Au cœur d’un New Jersey en pleine mutation démographique, un candidat au Sénat fédéral est en passe de faire l’histoire. Andy Kim, actuel représentant démocrate, porte les espoirs d’une communauté asio-américaine qui a longtemps eu le sentiment d’être exclue de la vie politique de l’État. Avec la population asiatique qui a presque doublé en deux décennies pour atteindre 11% des habitants, cette élection sénatoriale pourrait bien sonner le réveil d’un électorat jusqu’ici négligé par les partis.
L’irrésistible ascension d’Andy Kim
Fils d’immigrés coréens, Andy Kim incarne à lui seul le visage changeant du New Jersey. Élu en 2018 à la Chambre des représentants dans un district qui avait voté deux fois pour Donald Trump, il a créé la surprise en devenant le premier Coréen-Américain à siéger au Congrès. Une victoire d’autant plus symbolique qu’il a dû surmonter les réticences de ceux qui lui conseillaient de ne pas mettre en avant ses origines.
Aujourd’hui donné favori dans les sondages pour les primaires démocrates face au sénateur sortant Bob Menendez, inculpé pour corruption, Andy Kim suscite un engouement sans précédent dans la communauté asiatique. Des électeurs qui n’avaient jamais été actifs en politique organisent désormais des collectes de fonds en son honneur.

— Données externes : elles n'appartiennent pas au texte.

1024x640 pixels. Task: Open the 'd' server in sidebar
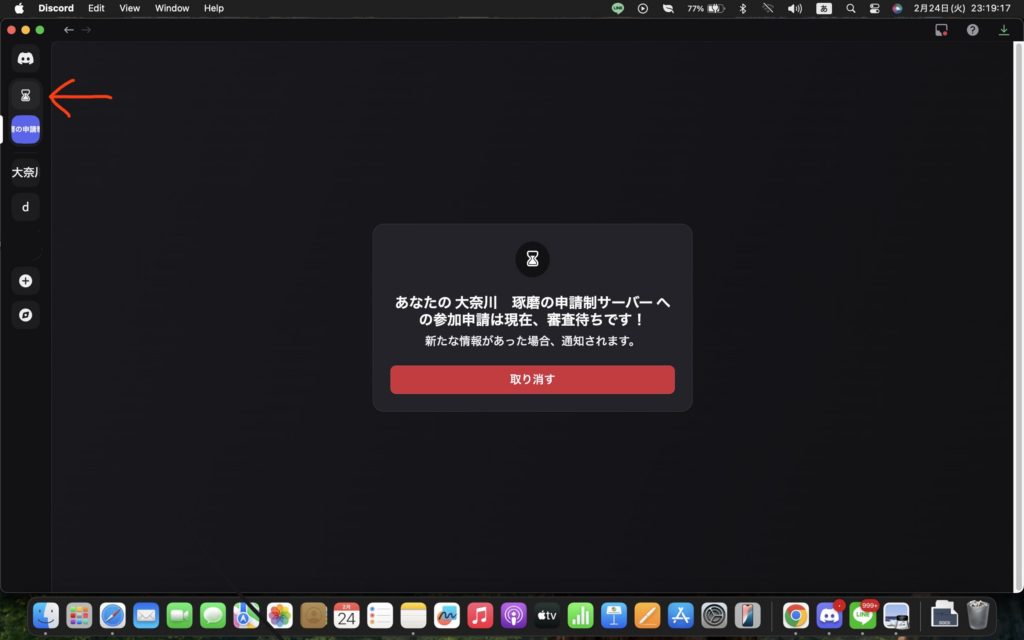26,207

Il représente une Amérique qui a une autre apparence que celle d’il y a 100 ans.
Gouri Sadhwani, électrice
Au-delà des clichés sur les électeurs asiatiques
Si le fait d’être asio-américain ne garantit pas un vote automatique de cette communauté, la candidature d’Andy Kim vient bousculer les idées reçues. Loin de se focaliser uniquement sur les questions liées à la xénophobie ou aux célébrations du Nouvel An lunaire, il a su montrer qu’il était à l’écoute des préoccupations de tous les électeurs : santé, éducation, économie…
Au-delà des différences culturelles, c’est surtout l’expérience partagée de l’immigration qui unit selon lui les communautés asiatiques du New Jersey, avec ce mélange de craintes et d’espoirs à l’arrivée dans un nouveau pays. Une dimension humaine qui transparaît dans ses actes, comme lorsqu’il a été photographié à genoux en train de nettoyer le Capitole après l’assaut du 6 janvier.
Les Asio-Américains, un électorat courtisé
Longtemps ignorés par les stratèges politiques, les Asio-Américains représentent désormais plus de 9% des électeurs potentiels dans le New Jersey, avec une croissance fulgurante de 42% en 10 ans. Un poids qui peut s’avérer décisif, comme dans le comté de Middlesex où ils constituent 38% de l’électorat.
Face à cette nouvelle donne, démocrates et républicains tentent de rattraper leur retard, conscients d’avoir négligé cet électorat pendant des années. Car au-delà de la barrière de la langue pour beaucoup d’immigrés de première génération, c’est surtout le sentiment que la politique n’était pas faite pour eux qui a longtemps prévalu.
L’histoire de l’immigrant, ce n’est pas de venir dans un nouveau pays pour s’engager en politique. C’est une question de survie, de mobilité sociale et de liberté.
Hyun-Ju Kwak, militante associative
Vers un nouvel âge politique pour les Asiatiques ?
Mais Andy Kim veut croire que le vent est en train de tourner. Le mûrissement des communautés asiatiques, avec l’émergence d’une jeune génération prête à s’engager, combiné au traumatisme des violences anti-asiatiques lors de la pandémie de Covid, a créé un “moment de mobilisation maximale” selon lui.
Sa candidature au Sénat n’est peut-être que la partie émergée de ce mouvement de fond. Mais elle pourrait bien marquer un tournant, en envoyant le premier sénateur américain d’origine coréenne au Congrès. Et surtout, en montrant à toute une communauté que sa voix compte et qu’elle a toute sa place dans le débat politique.